- _Source material_
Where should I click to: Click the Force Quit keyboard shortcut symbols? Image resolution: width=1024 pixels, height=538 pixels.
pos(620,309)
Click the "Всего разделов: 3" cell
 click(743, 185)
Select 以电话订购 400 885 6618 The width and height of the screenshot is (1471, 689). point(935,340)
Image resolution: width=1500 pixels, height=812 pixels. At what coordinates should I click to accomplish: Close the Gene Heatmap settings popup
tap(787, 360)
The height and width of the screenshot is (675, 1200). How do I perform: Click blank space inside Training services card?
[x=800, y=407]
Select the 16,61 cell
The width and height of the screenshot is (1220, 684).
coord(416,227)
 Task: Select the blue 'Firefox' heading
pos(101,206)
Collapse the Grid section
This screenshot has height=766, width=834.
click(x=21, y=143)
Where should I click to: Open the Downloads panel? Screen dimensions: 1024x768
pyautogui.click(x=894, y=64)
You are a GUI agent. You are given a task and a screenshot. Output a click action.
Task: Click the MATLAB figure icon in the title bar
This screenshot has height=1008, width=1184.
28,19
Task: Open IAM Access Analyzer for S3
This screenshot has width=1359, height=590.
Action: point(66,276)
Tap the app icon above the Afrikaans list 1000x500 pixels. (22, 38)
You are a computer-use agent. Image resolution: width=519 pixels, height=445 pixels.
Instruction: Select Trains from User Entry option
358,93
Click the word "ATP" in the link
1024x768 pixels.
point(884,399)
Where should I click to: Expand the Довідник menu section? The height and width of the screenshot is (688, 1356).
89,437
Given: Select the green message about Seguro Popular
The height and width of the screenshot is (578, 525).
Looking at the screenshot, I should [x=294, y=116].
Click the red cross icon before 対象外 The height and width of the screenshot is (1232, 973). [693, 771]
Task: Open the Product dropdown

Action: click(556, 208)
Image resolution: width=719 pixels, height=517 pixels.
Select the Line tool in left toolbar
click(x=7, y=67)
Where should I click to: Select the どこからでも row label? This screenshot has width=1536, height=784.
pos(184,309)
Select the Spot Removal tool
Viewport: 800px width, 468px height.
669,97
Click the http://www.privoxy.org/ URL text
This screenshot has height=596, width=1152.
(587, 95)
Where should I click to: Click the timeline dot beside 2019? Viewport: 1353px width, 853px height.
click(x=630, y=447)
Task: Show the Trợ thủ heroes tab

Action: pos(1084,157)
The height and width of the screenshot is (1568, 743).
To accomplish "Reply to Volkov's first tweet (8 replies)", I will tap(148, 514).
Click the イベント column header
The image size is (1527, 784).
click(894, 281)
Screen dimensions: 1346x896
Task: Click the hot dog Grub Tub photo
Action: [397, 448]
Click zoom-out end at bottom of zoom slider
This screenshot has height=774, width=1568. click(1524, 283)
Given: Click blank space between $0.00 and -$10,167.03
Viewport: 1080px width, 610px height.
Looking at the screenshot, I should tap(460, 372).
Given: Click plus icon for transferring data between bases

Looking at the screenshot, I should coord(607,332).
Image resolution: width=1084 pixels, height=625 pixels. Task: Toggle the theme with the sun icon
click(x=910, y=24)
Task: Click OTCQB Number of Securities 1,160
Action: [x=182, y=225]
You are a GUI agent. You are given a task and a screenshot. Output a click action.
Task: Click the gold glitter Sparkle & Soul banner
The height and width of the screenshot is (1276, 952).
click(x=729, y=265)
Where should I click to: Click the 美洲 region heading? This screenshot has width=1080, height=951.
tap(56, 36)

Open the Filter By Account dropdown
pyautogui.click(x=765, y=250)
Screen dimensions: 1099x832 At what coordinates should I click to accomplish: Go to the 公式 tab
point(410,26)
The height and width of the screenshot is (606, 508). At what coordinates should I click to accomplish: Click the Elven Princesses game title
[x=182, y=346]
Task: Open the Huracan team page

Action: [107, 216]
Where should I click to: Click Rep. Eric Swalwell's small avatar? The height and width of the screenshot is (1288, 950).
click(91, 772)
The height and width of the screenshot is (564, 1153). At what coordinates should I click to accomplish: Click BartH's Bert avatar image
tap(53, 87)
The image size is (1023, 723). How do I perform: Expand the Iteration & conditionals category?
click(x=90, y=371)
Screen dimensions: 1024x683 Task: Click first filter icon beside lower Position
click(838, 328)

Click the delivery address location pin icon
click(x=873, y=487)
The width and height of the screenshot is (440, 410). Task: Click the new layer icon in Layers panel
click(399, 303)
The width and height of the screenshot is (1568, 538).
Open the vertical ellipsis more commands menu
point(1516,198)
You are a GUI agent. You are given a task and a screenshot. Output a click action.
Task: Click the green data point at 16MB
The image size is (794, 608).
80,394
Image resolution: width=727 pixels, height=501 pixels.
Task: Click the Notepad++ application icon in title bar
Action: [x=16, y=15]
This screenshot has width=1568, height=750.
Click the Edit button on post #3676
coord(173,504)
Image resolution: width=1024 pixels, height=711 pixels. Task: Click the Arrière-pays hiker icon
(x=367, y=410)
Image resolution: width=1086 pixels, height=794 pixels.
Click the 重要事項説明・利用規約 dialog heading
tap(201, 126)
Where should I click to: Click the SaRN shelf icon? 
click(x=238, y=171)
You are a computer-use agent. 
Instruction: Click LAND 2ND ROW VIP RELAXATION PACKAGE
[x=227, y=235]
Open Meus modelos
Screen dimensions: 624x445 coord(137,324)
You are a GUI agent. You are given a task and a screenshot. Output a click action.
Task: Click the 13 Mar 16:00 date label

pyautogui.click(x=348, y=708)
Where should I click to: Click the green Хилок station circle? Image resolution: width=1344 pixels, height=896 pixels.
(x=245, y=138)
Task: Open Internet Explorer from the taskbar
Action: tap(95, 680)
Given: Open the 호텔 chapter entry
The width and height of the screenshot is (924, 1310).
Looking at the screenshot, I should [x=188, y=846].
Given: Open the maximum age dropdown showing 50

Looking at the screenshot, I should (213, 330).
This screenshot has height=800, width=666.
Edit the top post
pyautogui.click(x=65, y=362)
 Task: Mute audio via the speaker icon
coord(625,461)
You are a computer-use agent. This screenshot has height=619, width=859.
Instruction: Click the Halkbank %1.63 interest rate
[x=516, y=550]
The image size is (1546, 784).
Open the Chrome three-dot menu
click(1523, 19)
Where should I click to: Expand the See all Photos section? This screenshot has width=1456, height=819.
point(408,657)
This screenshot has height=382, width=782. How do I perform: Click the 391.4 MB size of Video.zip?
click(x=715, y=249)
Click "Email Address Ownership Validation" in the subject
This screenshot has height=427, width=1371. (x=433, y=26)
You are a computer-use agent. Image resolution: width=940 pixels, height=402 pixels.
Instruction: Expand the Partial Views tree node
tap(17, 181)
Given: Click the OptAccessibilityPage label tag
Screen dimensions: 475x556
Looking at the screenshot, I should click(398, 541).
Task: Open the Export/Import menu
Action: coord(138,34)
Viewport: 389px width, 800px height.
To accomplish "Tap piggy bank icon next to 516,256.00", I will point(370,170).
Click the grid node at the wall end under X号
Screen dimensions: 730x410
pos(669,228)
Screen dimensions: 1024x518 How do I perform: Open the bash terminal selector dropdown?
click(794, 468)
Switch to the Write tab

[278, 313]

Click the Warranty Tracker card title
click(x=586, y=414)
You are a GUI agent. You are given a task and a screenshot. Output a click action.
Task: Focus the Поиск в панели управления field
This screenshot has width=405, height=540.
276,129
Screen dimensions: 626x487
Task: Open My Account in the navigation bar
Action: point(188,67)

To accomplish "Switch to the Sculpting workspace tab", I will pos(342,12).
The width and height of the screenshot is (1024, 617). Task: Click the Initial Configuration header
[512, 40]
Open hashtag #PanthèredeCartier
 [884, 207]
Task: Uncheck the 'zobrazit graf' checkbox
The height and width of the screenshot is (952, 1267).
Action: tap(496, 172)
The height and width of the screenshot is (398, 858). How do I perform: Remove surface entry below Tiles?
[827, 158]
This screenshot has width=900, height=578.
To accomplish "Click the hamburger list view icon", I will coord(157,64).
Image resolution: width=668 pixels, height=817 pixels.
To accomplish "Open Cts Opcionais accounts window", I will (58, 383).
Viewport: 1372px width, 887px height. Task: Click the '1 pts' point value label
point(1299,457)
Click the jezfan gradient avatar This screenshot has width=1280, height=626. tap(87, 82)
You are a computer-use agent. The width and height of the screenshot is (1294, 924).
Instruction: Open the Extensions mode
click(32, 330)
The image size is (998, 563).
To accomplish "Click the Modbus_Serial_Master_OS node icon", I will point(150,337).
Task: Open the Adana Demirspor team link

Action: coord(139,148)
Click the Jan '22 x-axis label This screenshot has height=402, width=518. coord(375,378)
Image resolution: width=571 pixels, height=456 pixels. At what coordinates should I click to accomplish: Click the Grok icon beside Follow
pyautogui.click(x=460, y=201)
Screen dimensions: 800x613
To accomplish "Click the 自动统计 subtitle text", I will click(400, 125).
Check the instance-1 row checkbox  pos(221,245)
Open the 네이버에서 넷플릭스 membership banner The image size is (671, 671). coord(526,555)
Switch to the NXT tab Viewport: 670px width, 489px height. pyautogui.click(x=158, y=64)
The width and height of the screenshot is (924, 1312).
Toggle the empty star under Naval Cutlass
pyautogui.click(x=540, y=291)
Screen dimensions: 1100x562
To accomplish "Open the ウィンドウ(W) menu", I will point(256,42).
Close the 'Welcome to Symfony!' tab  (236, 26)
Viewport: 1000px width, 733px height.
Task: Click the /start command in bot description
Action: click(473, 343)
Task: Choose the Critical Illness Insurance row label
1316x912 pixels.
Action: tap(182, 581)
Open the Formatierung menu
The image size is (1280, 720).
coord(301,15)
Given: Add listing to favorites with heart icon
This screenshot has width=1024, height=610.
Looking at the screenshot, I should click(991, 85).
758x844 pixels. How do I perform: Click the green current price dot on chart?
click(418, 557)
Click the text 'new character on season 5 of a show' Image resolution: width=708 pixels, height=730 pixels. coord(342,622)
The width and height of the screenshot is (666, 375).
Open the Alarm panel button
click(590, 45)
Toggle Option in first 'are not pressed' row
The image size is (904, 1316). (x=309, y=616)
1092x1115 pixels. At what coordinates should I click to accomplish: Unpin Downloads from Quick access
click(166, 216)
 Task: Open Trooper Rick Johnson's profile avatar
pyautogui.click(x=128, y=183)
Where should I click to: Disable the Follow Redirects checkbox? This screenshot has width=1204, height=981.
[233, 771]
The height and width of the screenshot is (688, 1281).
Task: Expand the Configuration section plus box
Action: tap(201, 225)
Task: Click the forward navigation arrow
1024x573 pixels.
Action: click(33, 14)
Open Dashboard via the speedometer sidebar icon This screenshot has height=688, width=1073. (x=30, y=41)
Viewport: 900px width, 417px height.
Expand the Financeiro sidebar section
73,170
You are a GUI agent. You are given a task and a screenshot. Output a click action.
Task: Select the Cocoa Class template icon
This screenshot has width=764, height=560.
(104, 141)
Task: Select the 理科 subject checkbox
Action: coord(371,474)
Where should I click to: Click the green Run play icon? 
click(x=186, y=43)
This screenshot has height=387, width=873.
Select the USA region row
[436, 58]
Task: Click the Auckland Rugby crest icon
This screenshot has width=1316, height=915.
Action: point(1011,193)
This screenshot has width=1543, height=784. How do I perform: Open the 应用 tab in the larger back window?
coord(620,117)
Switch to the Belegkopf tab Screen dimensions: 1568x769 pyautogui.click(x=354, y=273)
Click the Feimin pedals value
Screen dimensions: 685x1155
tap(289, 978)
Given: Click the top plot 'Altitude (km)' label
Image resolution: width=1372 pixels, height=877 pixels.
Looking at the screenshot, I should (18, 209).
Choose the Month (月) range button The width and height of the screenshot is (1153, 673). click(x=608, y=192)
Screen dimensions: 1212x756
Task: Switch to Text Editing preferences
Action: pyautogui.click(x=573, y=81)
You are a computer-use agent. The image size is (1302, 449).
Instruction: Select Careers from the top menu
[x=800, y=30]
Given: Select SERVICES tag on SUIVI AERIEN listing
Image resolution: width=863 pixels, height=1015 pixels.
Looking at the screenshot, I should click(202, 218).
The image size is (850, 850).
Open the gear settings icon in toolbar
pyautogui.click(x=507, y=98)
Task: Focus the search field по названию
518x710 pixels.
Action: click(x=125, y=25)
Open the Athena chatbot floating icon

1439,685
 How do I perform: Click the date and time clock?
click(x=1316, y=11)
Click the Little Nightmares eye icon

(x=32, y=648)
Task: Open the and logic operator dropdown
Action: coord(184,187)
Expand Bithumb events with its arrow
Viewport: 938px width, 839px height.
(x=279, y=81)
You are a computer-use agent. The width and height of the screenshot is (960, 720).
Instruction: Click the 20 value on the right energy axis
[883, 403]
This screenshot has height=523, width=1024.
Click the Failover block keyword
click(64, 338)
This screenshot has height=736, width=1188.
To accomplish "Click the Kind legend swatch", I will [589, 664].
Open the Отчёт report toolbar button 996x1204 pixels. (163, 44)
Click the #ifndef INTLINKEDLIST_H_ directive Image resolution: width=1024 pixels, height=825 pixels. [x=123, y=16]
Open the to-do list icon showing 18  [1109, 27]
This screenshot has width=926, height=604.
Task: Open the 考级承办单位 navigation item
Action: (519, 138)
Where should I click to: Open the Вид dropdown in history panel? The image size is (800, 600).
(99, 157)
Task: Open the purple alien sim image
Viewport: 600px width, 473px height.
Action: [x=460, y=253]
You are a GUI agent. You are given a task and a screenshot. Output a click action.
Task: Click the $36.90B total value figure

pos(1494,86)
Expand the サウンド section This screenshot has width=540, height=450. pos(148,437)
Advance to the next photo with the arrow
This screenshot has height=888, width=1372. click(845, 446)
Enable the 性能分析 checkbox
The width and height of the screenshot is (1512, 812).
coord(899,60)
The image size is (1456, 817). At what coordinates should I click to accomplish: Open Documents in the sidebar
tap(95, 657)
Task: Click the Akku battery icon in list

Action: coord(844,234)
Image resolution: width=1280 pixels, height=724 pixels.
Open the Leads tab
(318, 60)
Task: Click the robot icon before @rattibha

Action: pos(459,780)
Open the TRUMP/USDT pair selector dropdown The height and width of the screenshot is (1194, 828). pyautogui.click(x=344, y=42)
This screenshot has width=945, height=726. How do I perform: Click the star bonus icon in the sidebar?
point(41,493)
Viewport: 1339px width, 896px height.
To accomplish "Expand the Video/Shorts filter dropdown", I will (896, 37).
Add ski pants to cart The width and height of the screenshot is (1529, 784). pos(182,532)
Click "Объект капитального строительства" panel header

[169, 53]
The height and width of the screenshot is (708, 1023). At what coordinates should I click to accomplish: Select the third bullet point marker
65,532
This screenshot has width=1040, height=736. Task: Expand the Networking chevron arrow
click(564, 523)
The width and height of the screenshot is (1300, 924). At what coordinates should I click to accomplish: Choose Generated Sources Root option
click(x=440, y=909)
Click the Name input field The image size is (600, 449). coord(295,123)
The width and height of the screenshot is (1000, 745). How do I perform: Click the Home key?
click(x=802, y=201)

- _Aim of the task_
Copy out, exactly and alone, the lines of the entries above between the ones holding "Task: Click the gold" and "Task: Click the green data point at 16MB", inclusive.

- _Solution_
Task: Click the gold glitter Sparkle & Soul banner
The height and width of the screenshot is (1276, 952).
click(x=729, y=265)
Where should I click to: Click the 美洲 region heading? This screenshot has width=1080, height=951.
tap(56, 36)

Open the Filter By Account dropdown
pyautogui.click(x=765, y=250)
Screen dimensions: 1099x832 At what coordinates should I click to accomplish: Go to the 公式 tab
point(410,26)
The height and width of the screenshot is (606, 508). At what coordinates should I click to accomplish: Click the Elven Princesses game title
[x=182, y=346]
Task: Open the Huracan team page

Action: [107, 216]
Where should I click to: Click Rep. Eric Swalwell's small avatar? The height and width of the screenshot is (1288, 950).
click(91, 772)
The height and width of the screenshot is (564, 1153). At what coordinates should I click to accomplish: Click BartH's Bert avatar image
tap(53, 87)
The image size is (1023, 723). How do I perform: Expand the Iteration & conditionals category?
click(x=90, y=371)
Screen dimensions: 1024x683 Task: Click first filter icon beside lower Position
click(838, 328)

Click the delivery address location pin icon
click(x=873, y=487)
The width and height of the screenshot is (440, 410). Task: Click the new layer icon in Layers panel
click(399, 303)
The width and height of the screenshot is (1568, 538).
Open the vertical ellipsis more commands menu
point(1516,198)
You are a GUI agent. You are given a task and a screenshot. Output a click action.
Task: Click the green data point at 16MB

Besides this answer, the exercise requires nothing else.